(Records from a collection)
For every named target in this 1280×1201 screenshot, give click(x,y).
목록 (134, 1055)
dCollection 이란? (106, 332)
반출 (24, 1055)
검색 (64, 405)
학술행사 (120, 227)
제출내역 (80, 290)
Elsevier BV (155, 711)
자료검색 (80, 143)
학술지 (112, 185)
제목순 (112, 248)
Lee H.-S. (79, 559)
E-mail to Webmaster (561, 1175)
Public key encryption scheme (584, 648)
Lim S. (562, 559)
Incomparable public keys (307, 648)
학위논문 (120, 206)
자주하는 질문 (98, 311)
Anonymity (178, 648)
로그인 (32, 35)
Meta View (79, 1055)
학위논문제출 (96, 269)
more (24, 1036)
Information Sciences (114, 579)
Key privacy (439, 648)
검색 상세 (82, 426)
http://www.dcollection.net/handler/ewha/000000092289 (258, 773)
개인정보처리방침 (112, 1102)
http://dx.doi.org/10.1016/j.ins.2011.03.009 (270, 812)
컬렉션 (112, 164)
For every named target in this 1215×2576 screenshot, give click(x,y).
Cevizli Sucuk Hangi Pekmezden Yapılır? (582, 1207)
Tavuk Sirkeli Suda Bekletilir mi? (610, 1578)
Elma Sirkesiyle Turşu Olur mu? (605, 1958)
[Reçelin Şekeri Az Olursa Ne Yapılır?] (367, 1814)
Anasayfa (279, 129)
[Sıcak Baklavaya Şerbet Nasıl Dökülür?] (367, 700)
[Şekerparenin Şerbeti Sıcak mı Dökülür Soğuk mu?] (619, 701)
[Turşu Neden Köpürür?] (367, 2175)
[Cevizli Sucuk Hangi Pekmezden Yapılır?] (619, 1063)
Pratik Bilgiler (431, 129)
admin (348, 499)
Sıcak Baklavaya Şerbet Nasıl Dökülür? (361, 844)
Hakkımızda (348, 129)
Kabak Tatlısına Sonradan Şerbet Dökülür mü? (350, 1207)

What you have to do – Filter the entries above down to the lines containing the word "Nasıl".

Result of this exercise –
[Sıcak Baklavaya Şerbet Nasıl Dökülür?] (367, 700)
Sıcak Baklavaya Şerbet Nasıl Dökülür? (361, 844)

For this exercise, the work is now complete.